TUGAS LATIHAN 1 –
Jawab pertanyaan berikut dari kutipan tentang sejarah jemaat GMIM di Wilayah Manado Utara, dengan tanda yang sama:
(a) Siapa yang ditetapkan sebagai ketua jemaat pertama?
(b) Pada tanggal berapa Jemaat Firdaus Mayondi diresmikan?
(c) Jemaat apa yang terbentuk setelah sejumlah warga memisahkan diri dari Jemaat Bukit Zaitun Sumompo?
TUGAS LATIHAN 2 – Tuliskan lanjutan kutipan tentang sejarah jemaat GMIM di Wilayah Manado Utara, mulai sesudah kalimat terakhirnya.

KUTIPAN BACAAN –
———

Sebagai ketua jemaat pertama ditetapkanlah
Pnt. Fentje W. Kumeka.
Dengan
mengucap syukur kepada Tuhan kita Yesus Kristus atas pertolongan dan
penyertaannya, maka pada tanggal 23 Desember 2002 Jemaat Firdaus Mayondi
diresmikan oleh Badan Pekerja Sinode GMIM oleh Pdt. M. L. Mosal, STh sebagai
jemaat GMIM yang ke-784 dalam lingkup palayanan Wilayah Manado Utara
Konflik di Jemaat Bukit Zaitun Sumompo ikut
memberi warna dalam periode pelayanan di kurun ini, yang menuntut perhatian
BPMW Pendeta J. Lontoh STh untuk penyelesaiannya. Bermula dari keingin sejumlah warga jemaat untuk
memisahkan diri Jemaat Bukit Zaitun Sumompo untuk berdiri menjadi Jemaat
sendiri yang saat ini telah ditahbiskan menjadi
Jemaat Bukit Ararat Buha yang berpisah dengan Jemaat indauknya Bukit
Zaitun.

———

DATA TERCATAT –
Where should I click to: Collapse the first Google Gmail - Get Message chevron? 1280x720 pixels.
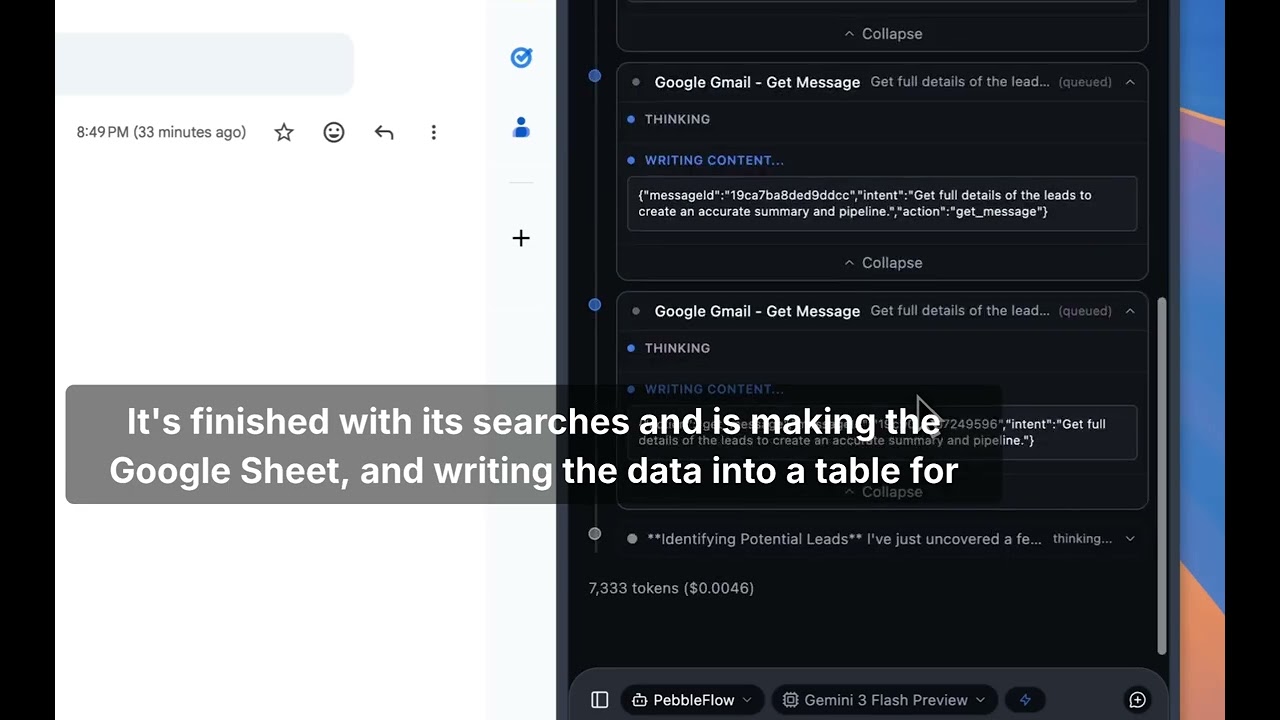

———

HASIL LATIHAN 1 –
(a) Pnt. Fentje W. Kumeka.
(b) 23 Desember 2002.
(c) Jemaat Bukit Ararat Buha.

HASIL LATIHAN 2 –
Gesekan
di kedua Jemaat ini akhirnya bisa diredam Pendeta Lontoh dan Pendeta Samahati dengan jalan memisahkan kedua jemaat
menjadi jemaat-jemaat mandiri. Jemaat Bukit Ararat yang baru terbentuk ketuanya
dijabat oleh Pnt. Rompas.
Di
Pandu BPMW yang dipimpin Pendeta J. Lontoh juga megusahakan berdirinya Jemaat
Efrata Pandu bagi pengungsi Ternate, Halmahera dan penduduk asli (Suku Bantik).
Di kurun ini juga BPMW berhasil mendorong berdirinya Kanisah di Bengkol
dan Pandu
Di
Jemaat Kharisma Buha juga terjadi gejolak sehubungan dengan ketua jemaat,
dimana keinginan Pendeta Judge Walo, STh menjadi ketua, tetapi umumnya anggota
jemaat mendukung kepemimpinan jemaat itu agar dipimpin Pdt. Ny.
Pongohan-Wangania.
Di
tengah periode penuh gejolak, konflik, dan tantangan pembangunan jemaat-jemaat
baru ini Pendeta J. Lontoh diperhadapkan. Banyak pengalaman pelayanan yang
dihadapinya yang perlu menjadi bahan pembelajaran bagi generasi pelayan
berikutnya yakni sebagaimana dipesankannya yakni seorang pemimpin pelayanan
haruslah selalu bermohon kepada Yesus Kristus akan tuntunan dan kekuatan.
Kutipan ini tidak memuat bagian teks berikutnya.